- Assigned task
An exact copy of the data below is required; return it in full.

======== Records for this exercise ========

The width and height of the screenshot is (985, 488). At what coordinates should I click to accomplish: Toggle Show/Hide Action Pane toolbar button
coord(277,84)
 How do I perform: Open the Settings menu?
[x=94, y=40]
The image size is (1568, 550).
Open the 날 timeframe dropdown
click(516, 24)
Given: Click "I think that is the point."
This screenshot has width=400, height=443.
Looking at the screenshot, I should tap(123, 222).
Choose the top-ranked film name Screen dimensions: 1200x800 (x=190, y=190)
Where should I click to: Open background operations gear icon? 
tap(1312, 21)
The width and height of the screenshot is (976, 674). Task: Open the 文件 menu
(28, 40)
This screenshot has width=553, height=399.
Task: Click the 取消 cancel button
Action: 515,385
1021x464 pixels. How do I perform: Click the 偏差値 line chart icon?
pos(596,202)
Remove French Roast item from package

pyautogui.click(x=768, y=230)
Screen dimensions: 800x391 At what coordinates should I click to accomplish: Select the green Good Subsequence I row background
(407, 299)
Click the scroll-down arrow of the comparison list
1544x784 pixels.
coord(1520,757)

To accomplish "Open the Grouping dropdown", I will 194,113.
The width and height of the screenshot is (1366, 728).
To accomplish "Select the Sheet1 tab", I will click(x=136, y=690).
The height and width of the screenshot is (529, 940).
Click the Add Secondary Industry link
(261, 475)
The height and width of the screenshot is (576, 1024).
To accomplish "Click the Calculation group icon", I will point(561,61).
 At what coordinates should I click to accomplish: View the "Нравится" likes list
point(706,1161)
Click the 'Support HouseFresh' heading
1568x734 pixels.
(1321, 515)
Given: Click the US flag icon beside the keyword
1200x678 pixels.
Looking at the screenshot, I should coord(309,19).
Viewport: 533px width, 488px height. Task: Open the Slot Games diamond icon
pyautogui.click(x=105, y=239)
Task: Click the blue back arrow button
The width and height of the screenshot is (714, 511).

========

- Solved exercise
The width and height of the screenshot is (985, 488). At what coordinates should I click to accomplish: Toggle Show/Hide Action Pane toolbar button
coord(277,84)
 How do I perform: Open the Settings menu?
[x=94, y=40]
The image size is (1568, 550).
Open the 날 timeframe dropdown
click(516, 24)
Given: Click "I think that is the point."
This screenshot has width=400, height=443.
Looking at the screenshot, I should tap(123, 222).
Choose the top-ranked film name Screen dimensions: 1200x800 (x=190, y=190)
Where should I click to: Open background operations gear icon? 
tap(1312, 21)
The width and height of the screenshot is (976, 674). Task: Open the 文件 menu
(28, 40)
This screenshot has width=553, height=399.
Task: Click the 取消 cancel button
Action: 515,385
1021x464 pixels. How do I perform: Click the 偏差値 line chart icon?
pos(596,202)
Remove French Roast item from package

pyautogui.click(x=768, y=230)
Screen dimensions: 800x391 At what coordinates should I click to accomplish: Select the green Good Subsequence I row background
(407, 299)
Click the scroll-down arrow of the comparison list
1544x784 pixels.
coord(1520,757)

To accomplish "Open the Grouping dropdown", I will 194,113.
The width and height of the screenshot is (1366, 728).
To accomplish "Select the Sheet1 tab", I will click(x=136, y=690).
The height and width of the screenshot is (529, 940).
Click the Add Secondary Industry link
(261, 475)
The height and width of the screenshot is (576, 1024).
To accomplish "Click the Calculation group icon", I will point(561,61).
 At what coordinates should I click to accomplish: View the "Нравится" likes list
point(706,1161)
Click the 'Support HouseFresh' heading
1568x734 pixels.
(1321, 515)
Given: Click the US flag icon beside the keyword
1200x678 pixels.
Looking at the screenshot, I should coord(309,19).
Viewport: 533px width, 488px height. Task: Open the Slot Games diamond icon
pyautogui.click(x=105, y=239)
Task: Click the blue back arrow button
The width and height of the screenshot is (714, 511).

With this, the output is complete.